Early life conditions may have long-lasting effects on life history. In color polymorphic species, morph-specific sensitivity to environmental conditions may lead to differential fitness. In tawny owl (Strix aluco) pheomelanin-based color polymorphism is expected to be maintained because the brown morph has higher adult fitness in warmer environments, while selection favors the grey morph under colder conditions.
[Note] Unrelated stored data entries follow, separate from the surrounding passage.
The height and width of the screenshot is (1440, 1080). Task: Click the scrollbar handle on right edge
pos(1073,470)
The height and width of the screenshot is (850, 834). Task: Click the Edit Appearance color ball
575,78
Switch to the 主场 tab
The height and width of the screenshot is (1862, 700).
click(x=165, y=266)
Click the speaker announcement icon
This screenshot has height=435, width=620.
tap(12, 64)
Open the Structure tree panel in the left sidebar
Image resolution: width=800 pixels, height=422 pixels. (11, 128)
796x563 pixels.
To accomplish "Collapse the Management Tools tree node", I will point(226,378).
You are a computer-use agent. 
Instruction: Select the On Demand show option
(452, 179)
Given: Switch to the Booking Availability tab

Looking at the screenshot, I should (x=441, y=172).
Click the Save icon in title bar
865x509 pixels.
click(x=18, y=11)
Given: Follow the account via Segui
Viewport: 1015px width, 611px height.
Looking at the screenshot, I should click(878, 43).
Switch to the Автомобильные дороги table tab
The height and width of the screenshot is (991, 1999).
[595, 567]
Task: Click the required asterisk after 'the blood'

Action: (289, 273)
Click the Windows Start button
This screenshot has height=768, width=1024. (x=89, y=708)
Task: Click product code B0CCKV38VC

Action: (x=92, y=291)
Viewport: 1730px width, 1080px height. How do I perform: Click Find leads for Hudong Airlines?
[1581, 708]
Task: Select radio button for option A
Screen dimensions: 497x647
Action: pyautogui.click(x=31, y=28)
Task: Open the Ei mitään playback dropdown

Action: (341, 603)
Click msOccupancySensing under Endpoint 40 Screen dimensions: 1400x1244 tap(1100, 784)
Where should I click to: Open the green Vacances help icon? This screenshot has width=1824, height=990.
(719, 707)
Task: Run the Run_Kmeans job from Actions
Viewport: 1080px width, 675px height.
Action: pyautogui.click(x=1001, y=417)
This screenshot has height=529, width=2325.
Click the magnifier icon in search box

Here we investigate body mass at fledging and its consequences until adulthood in a population at the species’ cold range margin. Using 40 years of data (1979-2017), we show that brown pairs, which mainly produce brown offspring consistent with a one-locus-two-alleles inheritance model, consistently raised heavier offspring than mixed pairs (grey-brown) and grey pairs. Offspring mass declined seasonally, except among offspring raised by brown pairs. Brown offspring could be heavier due to morph-specific parental care and/or offspring growth. Furthermore, mass at
fledging is associated with fitness: the probability of local recruitment into the breeding population increased with higher mass at fledging, especially in mild winters and favorable food conditions, although recruitment is not morph-specific. Fledgling mass thus provides a fitness benefit in terms of recruitment probability that is modulated by environmental factors, which appear to level off any direct morph-specific recruitment benefits.
This is a long-term dataset on tawny owl offspring condition and recruitment according to color morph and winter temperature. See accepted publication in Am Nat for details on the methods.
A read-me file is uploaded explaining the variables in the two datasets. Further data on the methodology can be found in the accepted manuscript in Am Nat.